--- START ---
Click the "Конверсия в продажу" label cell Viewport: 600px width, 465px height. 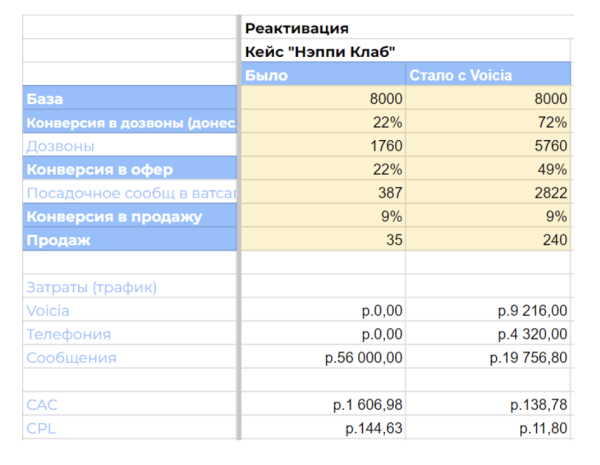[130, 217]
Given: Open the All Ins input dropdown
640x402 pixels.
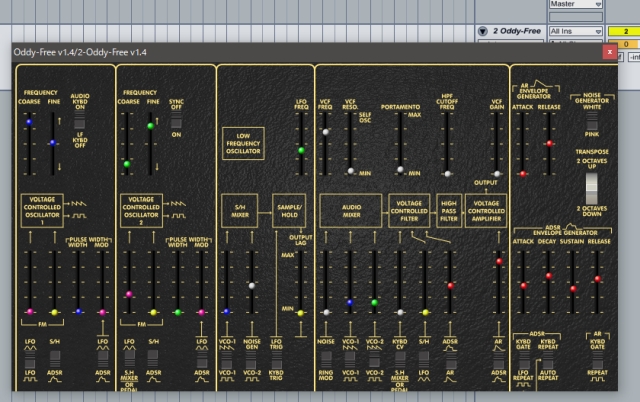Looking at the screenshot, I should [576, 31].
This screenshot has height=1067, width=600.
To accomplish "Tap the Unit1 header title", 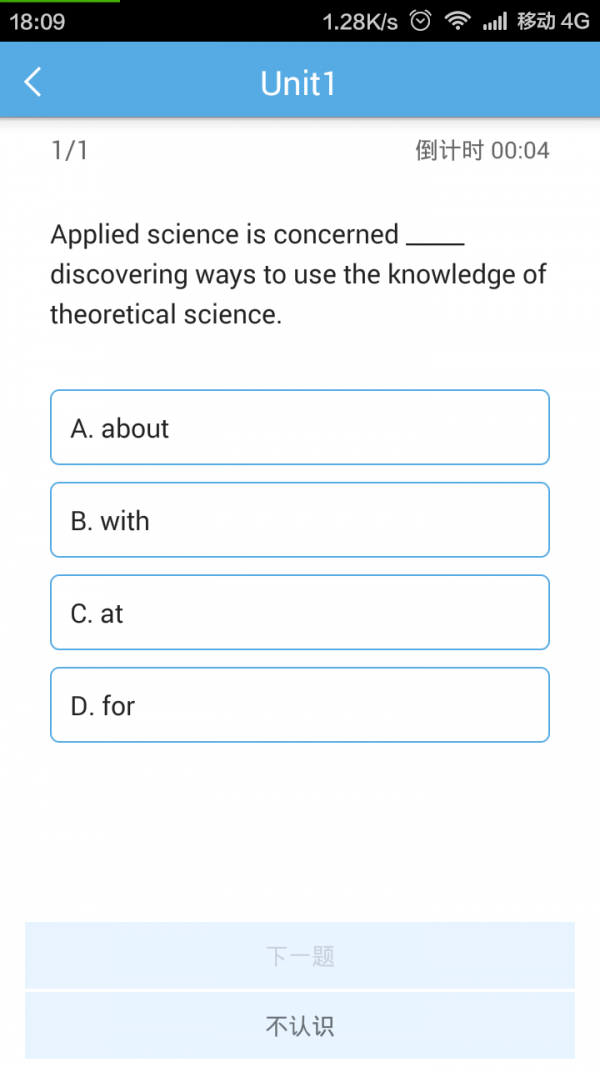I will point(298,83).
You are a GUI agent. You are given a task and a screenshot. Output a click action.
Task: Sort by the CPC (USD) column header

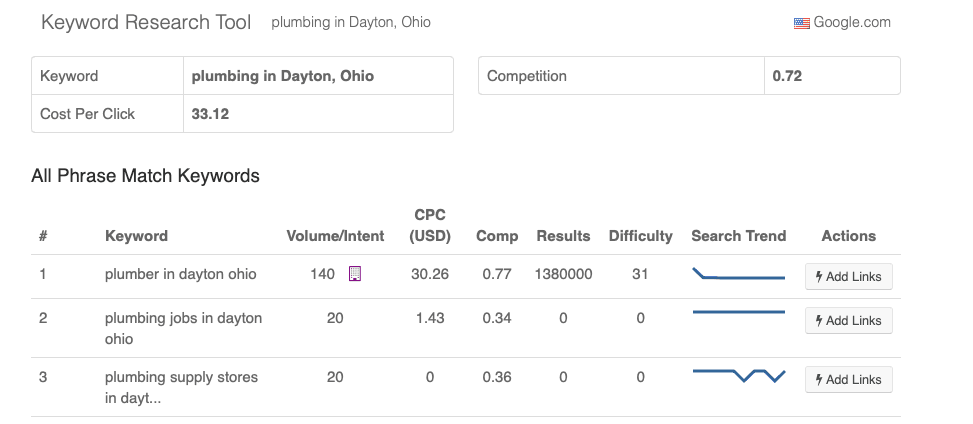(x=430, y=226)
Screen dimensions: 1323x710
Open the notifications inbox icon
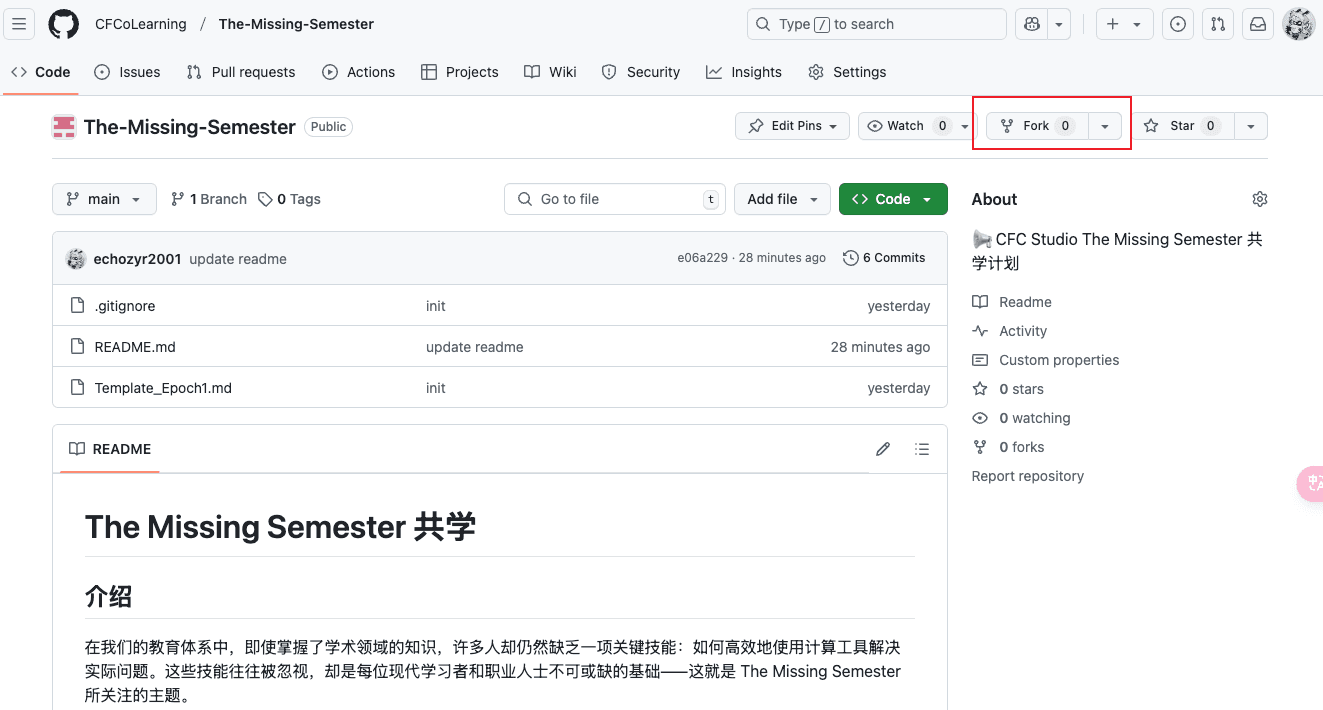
--- END ---
Select and copy every line of the material that holds the string "Open".

Given: Open the All Ins input dropdown
Open the notifications inbox icon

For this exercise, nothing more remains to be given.